Work item
In the abstract on the biogeochemical barrier below, what method was used to determine ion concentration?

Experience of creating an in situ biogeochemical barrier in contaminated groundwater at nuclear fuel cycle facilities. part 1

Background: The operation of radioactive waste (RAW) pools is associated with potential environmental risks. Remediation of adjacent territories represents a priority in the Strategy for Environmental Safety of the Russian Federation.

Aim: To determine the characteristics of a biogeochemical anti-migration barrier created for the remediation of aquifers with complex contamination, as well as to assess the effectiveness of this barrier.

Materials and methods: The elemental composition of samples was determined by inductively coupled plasma mass spectrometry (ICP-MS); the method of capillary gel electrophoresis (CGE) was used to determine the ion concentration.

Results and discussion: Maximum concentrations of ammonium, sulfates, uranium, and nitrates in RAW filtration zones are 448, 1800, 4.9, and 10,000 mg/L, respectively. As a result of bioremediation, iron partially passes into sulfide phases, while the remained iron re-precipitates into hydroxide phases during bio- or reoxidation. Purification yielded a chemically active mineral sediment preventing the spread of U, Np, Pu, and Tc redox-sensitive radionuclides, as well as Sr and Am.

Conclusion: An effective and economically feasible approach to the purification of groundwater near nuclear fuel cycle facilities during their operation and post-mothballing periods has been tested. The tested method involves the in situ intensification of microbial processes by introducing soluble sources of organic carbon and phosphorus.

Data to examine
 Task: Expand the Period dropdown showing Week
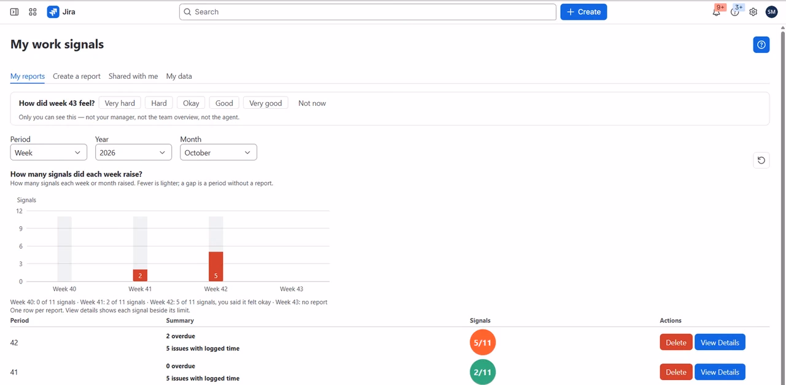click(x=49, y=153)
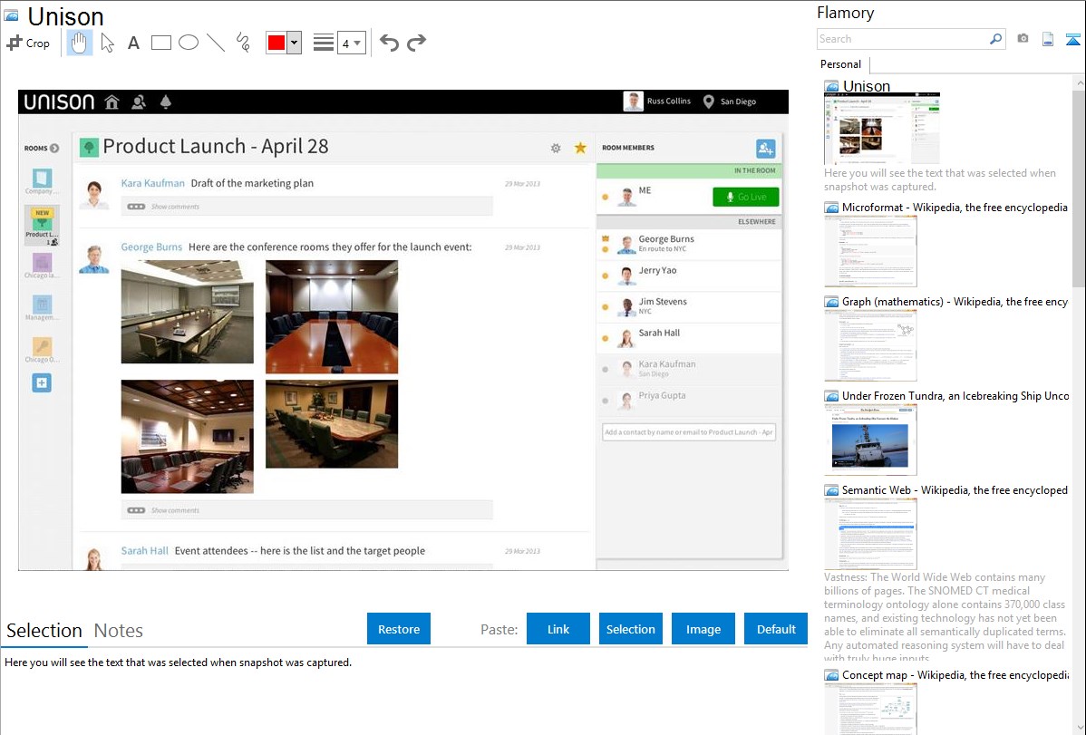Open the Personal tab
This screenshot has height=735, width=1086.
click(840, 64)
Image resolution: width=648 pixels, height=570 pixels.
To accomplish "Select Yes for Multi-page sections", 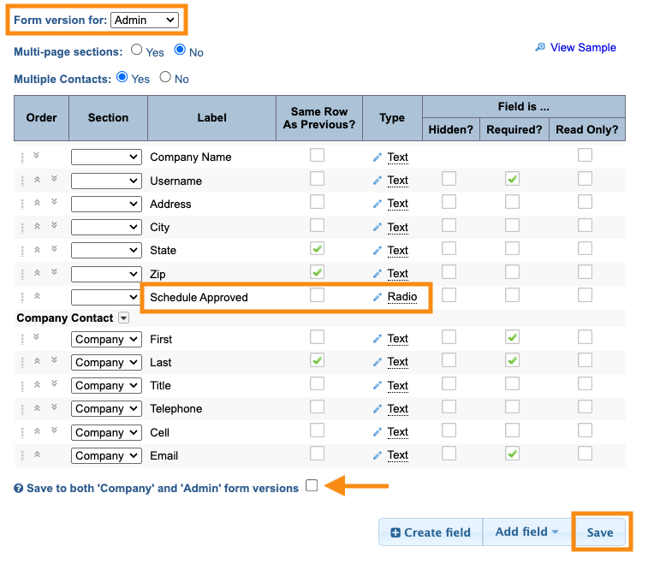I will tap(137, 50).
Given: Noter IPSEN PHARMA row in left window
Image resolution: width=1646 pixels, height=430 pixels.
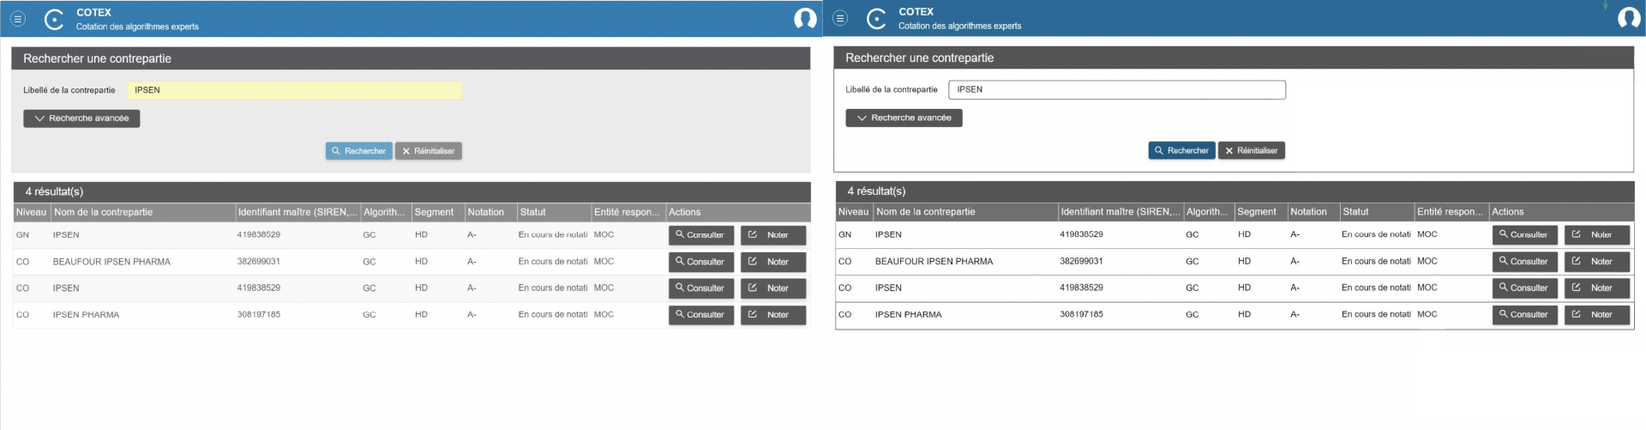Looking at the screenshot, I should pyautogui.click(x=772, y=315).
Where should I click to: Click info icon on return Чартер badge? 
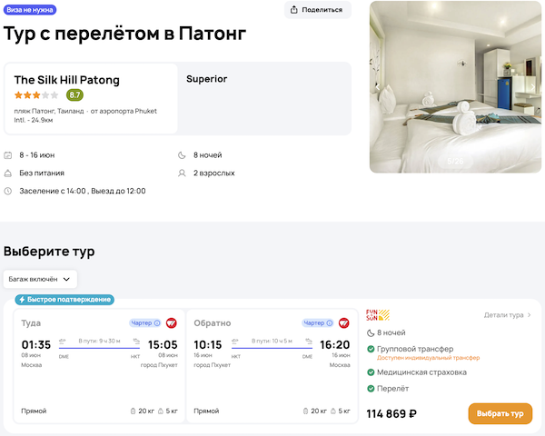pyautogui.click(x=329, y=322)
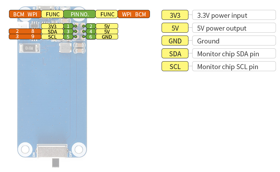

Reply
Capillary gel electrophoresis (CGE)